La Casa Blanca ha defendido este domingo la decisión del presidente estadounidense, Donald Trump, de invitar al país a su homólogo filipino, Rodrigo Duterte, a pesar de las acusaciones sobre la violación de Derechos Humanos en el país asiático.
El jefe de Gabinete de la Casa Blanca, Reince Priebus, ha destacado que la invitación ha sido enviada debido a la importancia de acercar posturas entre Washington y sus aliados respecto a la amenaza que supone Corea del Norte.
"Este es un problema a un nivel diferente y necesitamos cooperación entre nuestros socios en el sureste asiático", ha dicho, durante una entrevista concedida a la cadena de televisión estadounidense ABC.
"El asunto que está sobre la mesa es Corea del Norte, y ahora mismo no hay nada a lo que haga frente este país y la región que sea más importante que lo que está pasando en Corea del Norte", ha argumentado.
Priebus ha declinado pronunciarse sobre la situación de los Derechos Humanos en Filipinas, y, si bien ha subrayado que la invitación a Duterte "no significa que los Derechos Humanos no importen", ha agregado que "los asuntos a los que se hace frente respecto a Corea del Norte son tan importantes que es necesaria una cooperación a cierto nivel con tantos socios en la zona como sea posible".
"Si no tenemos a toda nuestra gente unida, ya sean buenos, malos, gente que querríamos que lo hiciera mejor en su país, no importa. Tenemos que estar todos en el mismo lado", ha remachado.
Trump invitó a Duterte a visitar la Casa Blanca durante una conversación telefónica que mantuvieron el sábado, en la que compartieron impresiones sobre la amenaza que supone Corea del Norte.
En la actualidad existe un clima de tensión en la península coreana tras los últimos ensayos nucleares y balísticos llevados a cabo por Pyongyang, criticados por la práctica totalidad de la comunidad internacional.

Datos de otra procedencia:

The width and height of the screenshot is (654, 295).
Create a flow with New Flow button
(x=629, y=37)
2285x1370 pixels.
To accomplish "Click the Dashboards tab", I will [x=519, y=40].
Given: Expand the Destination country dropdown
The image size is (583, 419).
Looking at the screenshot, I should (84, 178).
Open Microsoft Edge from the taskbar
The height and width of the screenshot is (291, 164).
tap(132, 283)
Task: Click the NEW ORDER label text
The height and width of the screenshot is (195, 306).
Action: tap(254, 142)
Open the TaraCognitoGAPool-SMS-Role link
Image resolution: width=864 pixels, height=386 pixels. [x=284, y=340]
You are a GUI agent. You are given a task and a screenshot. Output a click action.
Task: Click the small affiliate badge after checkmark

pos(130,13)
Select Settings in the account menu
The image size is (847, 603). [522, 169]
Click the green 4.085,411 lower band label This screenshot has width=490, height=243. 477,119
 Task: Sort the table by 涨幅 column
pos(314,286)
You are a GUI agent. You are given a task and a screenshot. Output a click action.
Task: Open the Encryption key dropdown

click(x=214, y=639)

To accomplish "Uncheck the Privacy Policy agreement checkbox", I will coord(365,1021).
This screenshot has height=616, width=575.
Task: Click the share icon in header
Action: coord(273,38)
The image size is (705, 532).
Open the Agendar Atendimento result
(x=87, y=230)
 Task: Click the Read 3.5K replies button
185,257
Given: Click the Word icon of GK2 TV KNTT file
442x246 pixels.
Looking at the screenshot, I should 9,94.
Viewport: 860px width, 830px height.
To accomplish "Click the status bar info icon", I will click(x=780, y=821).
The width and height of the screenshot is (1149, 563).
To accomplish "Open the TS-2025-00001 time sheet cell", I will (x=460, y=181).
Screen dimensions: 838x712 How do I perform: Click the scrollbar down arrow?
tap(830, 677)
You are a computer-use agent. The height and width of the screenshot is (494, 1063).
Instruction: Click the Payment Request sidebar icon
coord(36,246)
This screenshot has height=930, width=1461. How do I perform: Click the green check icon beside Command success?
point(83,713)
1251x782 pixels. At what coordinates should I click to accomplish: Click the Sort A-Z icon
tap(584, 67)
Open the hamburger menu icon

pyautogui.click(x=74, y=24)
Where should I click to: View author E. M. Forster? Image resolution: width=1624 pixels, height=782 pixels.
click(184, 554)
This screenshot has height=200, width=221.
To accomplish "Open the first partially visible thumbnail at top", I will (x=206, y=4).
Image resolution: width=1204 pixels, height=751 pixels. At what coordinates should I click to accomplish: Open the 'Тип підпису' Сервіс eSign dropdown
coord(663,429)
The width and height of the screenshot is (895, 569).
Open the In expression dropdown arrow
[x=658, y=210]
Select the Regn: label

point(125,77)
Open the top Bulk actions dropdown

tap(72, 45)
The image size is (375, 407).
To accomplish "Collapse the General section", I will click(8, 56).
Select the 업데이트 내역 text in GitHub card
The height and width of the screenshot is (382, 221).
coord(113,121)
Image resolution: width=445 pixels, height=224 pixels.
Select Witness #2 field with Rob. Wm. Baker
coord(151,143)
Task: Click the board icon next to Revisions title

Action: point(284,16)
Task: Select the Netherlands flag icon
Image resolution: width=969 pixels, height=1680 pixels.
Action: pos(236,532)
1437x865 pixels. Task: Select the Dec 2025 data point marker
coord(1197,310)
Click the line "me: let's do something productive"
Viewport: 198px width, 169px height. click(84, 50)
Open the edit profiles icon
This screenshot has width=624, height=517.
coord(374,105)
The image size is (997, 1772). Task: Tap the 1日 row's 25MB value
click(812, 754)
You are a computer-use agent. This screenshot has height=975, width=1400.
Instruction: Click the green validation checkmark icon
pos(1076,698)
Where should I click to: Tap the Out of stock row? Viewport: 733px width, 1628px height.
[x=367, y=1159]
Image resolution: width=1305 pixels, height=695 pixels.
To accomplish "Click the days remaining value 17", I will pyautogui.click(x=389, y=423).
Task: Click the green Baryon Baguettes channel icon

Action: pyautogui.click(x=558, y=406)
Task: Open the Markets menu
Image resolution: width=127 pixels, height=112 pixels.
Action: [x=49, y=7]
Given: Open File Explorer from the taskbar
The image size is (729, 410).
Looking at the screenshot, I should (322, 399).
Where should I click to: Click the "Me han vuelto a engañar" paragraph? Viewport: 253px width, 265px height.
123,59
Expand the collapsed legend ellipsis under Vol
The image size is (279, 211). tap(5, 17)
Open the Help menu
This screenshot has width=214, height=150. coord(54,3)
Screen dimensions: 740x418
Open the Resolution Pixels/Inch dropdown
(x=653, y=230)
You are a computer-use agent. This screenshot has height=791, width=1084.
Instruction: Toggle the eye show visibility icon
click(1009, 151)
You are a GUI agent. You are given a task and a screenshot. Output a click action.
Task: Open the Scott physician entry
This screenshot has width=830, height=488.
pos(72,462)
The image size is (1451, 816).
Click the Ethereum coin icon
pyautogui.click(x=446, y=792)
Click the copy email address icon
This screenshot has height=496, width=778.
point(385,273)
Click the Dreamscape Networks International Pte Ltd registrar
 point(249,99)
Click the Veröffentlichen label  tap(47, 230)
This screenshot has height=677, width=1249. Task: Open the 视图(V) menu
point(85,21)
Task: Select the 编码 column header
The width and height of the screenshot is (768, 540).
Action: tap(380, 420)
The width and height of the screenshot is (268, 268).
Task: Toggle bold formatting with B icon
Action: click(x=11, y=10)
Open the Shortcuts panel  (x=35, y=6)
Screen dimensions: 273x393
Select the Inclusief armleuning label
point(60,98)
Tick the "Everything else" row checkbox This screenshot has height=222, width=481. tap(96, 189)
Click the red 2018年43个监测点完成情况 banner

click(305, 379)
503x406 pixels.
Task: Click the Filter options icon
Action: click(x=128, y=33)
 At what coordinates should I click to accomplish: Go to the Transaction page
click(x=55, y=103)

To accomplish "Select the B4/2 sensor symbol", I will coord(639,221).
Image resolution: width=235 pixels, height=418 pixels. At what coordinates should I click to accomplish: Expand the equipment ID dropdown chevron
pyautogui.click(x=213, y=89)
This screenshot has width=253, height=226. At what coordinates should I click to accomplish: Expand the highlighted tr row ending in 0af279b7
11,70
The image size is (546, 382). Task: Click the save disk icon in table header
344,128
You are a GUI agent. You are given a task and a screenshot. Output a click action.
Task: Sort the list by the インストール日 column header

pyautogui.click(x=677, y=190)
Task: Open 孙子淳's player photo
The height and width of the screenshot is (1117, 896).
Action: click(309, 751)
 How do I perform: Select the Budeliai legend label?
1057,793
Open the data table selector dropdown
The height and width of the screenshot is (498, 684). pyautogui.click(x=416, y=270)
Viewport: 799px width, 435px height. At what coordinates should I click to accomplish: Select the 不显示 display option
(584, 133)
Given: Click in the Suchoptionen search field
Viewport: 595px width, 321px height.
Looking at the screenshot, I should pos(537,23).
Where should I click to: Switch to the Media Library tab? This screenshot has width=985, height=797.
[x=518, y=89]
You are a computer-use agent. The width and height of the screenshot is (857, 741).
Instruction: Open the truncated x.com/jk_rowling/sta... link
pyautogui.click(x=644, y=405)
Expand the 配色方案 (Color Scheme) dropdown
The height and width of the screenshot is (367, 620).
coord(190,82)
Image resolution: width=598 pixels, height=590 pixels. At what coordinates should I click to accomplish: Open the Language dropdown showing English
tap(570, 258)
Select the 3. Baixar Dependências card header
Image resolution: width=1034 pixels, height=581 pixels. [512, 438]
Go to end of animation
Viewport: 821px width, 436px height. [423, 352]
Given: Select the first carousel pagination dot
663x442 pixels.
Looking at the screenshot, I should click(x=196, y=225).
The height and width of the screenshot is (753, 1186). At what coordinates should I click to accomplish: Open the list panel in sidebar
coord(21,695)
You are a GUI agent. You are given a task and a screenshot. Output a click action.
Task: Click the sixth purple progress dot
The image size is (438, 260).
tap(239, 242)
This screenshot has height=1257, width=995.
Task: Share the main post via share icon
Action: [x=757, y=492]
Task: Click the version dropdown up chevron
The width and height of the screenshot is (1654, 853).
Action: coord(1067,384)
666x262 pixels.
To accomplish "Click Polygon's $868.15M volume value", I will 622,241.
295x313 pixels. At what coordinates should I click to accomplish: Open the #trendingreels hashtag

Corea del Norte justifica su escalada nuclear y militar por la necesidad de defenderse de lo que considera movimientos provocadores de Corea del Sur y Estados Unidos.
Las dos Coreas siguen técnicamente en guerra porque solamente firmaron un armisticio para cesar indefinidamente las hostilidades después de enfrentarse entre 1950 y 1953.